Use this to facilitate a Hackathon without blowing your budget!
| Property | Required | Description |
|---|---|---|
| Name | Yes | Name to refer to the step from a Pipeline |
| Type | Yes | AICentralJWT |
| TokenIssuer | Yes | Issuer to set / require on JWTs |
| AdminKey | Yes | A secret that can be provided to create JWTs |
| ValidPipelines | Yes | Dictionary of Pipeline Names the token is valid for, with the Deployments it is valid for (can be a wildcard) |
{
"AICentral": {
"AuthProviders": [
{
"Type": "AICentralJWT",
"Name": "hackathon",
"Properties": {
"TokenIssuer": "https://hackathon.auth.graeme.com",
"AdminKey": "<hard-to-guess-api-key>",
"ValidPipelines": {
"MyPipeline": ["Deployment1", "Deployment2"],
"MyPipeline2": ["*"]
}
}
}
],
"Endpoints": [
{
"Name": "MyPipeline",
"Host": "<host-name-we-listen-for-requests-on>",
"EndpointSelector": "name-from-above",
"AuthProvider": "hackathon"
},
{
"Name": "MyPipeline2",
"Host": "<host-name-we-listen-for-requests-on>",
"EndpointSelector": "name-from-above",
"AuthProvider": "hackathon-2"
}
]
}
}# The above pipeline will expose an endpoint that can mint JWT's
curl -X POST https://<host-name-we-listen-for-requests-on>/aicentraljwt/<auth-provider-name>/tokens \
-H "api-key=<hard-to-guess-api-key>" \
-d "{ \"names\": [\"Consumer-1\", \"Consumer-2\", ...], \"ValidPipelines\": [\"MyPipeline\", ...], \"ValidFor\": \"00:24:00\" }"A pipeline can run multiple steps.

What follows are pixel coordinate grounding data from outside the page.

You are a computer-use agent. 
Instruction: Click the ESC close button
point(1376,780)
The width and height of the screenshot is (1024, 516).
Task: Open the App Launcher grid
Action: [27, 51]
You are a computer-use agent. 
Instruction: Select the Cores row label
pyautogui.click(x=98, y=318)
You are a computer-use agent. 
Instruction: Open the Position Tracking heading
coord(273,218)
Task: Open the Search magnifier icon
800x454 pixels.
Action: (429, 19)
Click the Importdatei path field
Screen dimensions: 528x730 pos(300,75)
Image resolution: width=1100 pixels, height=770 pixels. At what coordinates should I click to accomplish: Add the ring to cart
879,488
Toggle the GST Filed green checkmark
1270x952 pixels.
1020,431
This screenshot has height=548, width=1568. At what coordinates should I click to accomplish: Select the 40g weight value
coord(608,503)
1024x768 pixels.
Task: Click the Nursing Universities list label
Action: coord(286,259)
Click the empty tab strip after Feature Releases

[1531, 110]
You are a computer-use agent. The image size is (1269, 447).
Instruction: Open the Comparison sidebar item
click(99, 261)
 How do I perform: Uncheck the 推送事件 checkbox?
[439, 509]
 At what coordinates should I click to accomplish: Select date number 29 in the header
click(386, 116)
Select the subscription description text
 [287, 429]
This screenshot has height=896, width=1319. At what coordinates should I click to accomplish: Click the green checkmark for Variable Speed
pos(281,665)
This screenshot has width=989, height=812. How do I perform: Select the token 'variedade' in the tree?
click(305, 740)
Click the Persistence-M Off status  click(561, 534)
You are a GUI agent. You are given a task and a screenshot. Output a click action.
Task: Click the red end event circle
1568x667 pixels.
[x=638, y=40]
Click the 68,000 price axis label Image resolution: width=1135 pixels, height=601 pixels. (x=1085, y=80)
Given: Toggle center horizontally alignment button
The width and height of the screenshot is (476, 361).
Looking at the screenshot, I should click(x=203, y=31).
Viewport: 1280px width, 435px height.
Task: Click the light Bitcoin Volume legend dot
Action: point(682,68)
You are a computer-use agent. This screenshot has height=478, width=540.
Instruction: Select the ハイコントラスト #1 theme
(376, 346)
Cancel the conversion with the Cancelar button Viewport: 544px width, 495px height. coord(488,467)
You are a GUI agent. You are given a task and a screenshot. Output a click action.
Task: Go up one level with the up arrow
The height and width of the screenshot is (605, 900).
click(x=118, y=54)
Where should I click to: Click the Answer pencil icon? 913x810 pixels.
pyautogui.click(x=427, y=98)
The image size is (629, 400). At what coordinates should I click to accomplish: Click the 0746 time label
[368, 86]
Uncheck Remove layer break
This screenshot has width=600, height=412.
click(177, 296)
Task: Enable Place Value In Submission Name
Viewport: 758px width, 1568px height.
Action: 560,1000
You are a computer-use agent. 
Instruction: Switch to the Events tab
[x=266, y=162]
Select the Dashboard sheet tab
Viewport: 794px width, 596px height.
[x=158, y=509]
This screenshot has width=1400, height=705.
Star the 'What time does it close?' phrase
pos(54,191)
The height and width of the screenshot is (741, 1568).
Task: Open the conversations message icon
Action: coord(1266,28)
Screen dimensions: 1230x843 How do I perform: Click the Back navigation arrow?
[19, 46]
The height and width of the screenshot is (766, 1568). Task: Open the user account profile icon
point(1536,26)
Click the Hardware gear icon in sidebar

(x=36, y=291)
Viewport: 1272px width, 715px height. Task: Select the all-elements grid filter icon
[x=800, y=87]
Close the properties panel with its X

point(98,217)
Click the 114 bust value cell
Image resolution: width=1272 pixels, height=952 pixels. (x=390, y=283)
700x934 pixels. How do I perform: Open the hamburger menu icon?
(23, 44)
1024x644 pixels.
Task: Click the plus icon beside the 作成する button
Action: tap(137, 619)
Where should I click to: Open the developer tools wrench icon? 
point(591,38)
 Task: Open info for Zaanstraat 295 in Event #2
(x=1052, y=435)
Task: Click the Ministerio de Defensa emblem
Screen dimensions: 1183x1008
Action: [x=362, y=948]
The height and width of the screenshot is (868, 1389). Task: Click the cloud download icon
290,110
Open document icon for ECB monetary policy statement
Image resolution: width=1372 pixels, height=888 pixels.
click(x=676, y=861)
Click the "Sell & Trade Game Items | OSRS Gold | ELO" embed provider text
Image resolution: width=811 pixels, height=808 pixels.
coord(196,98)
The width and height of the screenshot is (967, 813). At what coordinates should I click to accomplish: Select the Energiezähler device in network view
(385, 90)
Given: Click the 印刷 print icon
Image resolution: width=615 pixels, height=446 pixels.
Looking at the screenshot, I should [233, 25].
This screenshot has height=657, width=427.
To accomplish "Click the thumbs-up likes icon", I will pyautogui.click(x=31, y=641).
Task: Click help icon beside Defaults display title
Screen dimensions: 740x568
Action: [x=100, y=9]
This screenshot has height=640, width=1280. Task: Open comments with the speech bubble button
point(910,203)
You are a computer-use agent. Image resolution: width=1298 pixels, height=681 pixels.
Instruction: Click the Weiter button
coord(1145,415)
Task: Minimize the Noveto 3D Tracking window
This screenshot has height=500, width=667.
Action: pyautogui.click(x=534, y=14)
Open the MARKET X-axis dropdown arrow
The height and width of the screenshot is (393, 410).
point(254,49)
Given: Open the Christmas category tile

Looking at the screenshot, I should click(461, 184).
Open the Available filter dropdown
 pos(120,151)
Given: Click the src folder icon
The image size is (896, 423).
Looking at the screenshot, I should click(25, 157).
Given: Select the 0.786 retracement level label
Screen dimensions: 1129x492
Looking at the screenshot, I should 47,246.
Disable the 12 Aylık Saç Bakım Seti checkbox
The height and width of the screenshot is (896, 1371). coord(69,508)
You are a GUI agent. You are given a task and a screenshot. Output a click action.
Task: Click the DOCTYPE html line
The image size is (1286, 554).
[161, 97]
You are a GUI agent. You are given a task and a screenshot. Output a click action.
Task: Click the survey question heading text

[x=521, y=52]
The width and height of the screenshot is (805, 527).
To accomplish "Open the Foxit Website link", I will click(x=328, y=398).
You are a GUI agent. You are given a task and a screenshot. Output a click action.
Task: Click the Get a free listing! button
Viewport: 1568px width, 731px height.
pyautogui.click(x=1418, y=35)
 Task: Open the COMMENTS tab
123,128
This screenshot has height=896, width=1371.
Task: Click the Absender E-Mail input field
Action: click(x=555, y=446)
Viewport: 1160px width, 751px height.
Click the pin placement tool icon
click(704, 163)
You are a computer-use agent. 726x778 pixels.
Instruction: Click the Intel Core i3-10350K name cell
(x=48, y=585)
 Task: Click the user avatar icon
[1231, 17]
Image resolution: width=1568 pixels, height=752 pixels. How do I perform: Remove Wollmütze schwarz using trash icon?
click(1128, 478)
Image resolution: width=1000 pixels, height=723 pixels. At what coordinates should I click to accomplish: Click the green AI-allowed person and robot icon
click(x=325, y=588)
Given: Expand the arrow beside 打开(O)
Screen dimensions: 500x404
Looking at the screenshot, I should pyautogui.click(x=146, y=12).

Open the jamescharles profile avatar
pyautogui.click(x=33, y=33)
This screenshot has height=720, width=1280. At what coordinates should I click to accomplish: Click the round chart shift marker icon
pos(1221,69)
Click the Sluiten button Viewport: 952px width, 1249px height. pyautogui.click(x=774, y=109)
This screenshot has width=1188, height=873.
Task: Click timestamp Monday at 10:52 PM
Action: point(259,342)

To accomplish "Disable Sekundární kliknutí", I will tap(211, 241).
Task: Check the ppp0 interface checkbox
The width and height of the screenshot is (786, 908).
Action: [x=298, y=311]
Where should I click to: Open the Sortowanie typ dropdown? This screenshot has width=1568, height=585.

We currently provide steps for:
- Azure Monitor Logging
- Asp.Net Core Windowed Rate Limiting
- Token Based Rate Limiting
| Property | Required | Description |
|---|---|---|
| Name | Yes | Name to refer to the step from a Pipeline |
| Type | Yes | TokenBasedRateLimiting |
| LimitType | Yes | PerConsumer to limit to each Consumer. PerAICentralEndpoint to protect the entire Endpoint |
| MetricType | Yes | Tokens or Requests. |
| Options.Window | Yes | How long to count for before resetting the counter |
| Options.PermitLimit | Yes | How high to let the counter go before returning 429's to the Consumer |
{
"AICentral": {
"GenericSteps": [
{
"Type": "TokenBasedRateLimiting",
"Name": "token-rate-limiter",
"Properties": {
"LimitType": "PerConsumer|PerAICentralEndpoint",
"MetricType": "Tokens",
"Options": {
"Window": "00:00:10",
"PermitLimit": 100
}
}
},
{
"Type": "AspNetCoreFixedWindowRateLimiting",
"Name": "window-rate-limiter",
"Properties": {
"LimitType": "PerConsumer|PerAICentralEndpoint",
"MetricType": "Requests",
"Options": {
"Window": "00:00:10",
"PermitLimit": 100
}
}
}
],
"Endpoints": [
{
"Name": "MyPipeline",
"Host": "<host-name-we-listen-for-requests-on>",
"Steps": [
"token-rate-limiter",
"window-rate-limiter"
]
}
]
}
}
Requires the AICentral.Extensions.AzureMonitor package
dotnet package add AICentral.Extensions.AzureMonitor package
builder.Services.AddAICentral(
builder.Configuration,
startupLogger: new SerilogLoggerProvider(logger).CreateLogger("AICentralStartup"),
additionalComponentAssemblies:
[
typeof(AzureMonitorLoggerFactory).Assembly //AI Central Azure Monitor extension assembly
]);| Property | Required | Description |
|---|---|---|
| Name | Yes | Name to refer to the step from a Pipeline |
| Type | Yes | TokenBasedRateLimiting |
| WorkspaceId | Yes | Id of the Workspace from Azure |
| Key | Yes | Key to post data to the Workspace. |
| LogPrompt | Yes | True to log the text from the prompt |
| LogResponse | Yes | True to log the text from the response |
{
"AICentral": {
"GenericSteps": [
{
"Type": "AzureMonitorLogger",
"Name": "azure-monitor-logger",
"Properties": {
"WorkspaceId": "<workspace-id>",
"Key": "<key>>",
"LogPrompt": true,
"LogResponse": true
}
}
],
"Endpoints": [
{
"Name": "MyPipeline",
"Host": "<host-name-we-listen-for-requests-on>",
"Steps": [
"azure-monitor-logger"
]
}
]
}
}
AI Central is extensible. You can bring your own implementations of Steps, Endpoints, Endpoint Selectors, Auth Providers. The only thing we specify is a pipeline must:
- Trigger based on an incoming Host Header
- Choose an Endpoint Selector
We default certain properties if you don't provide them.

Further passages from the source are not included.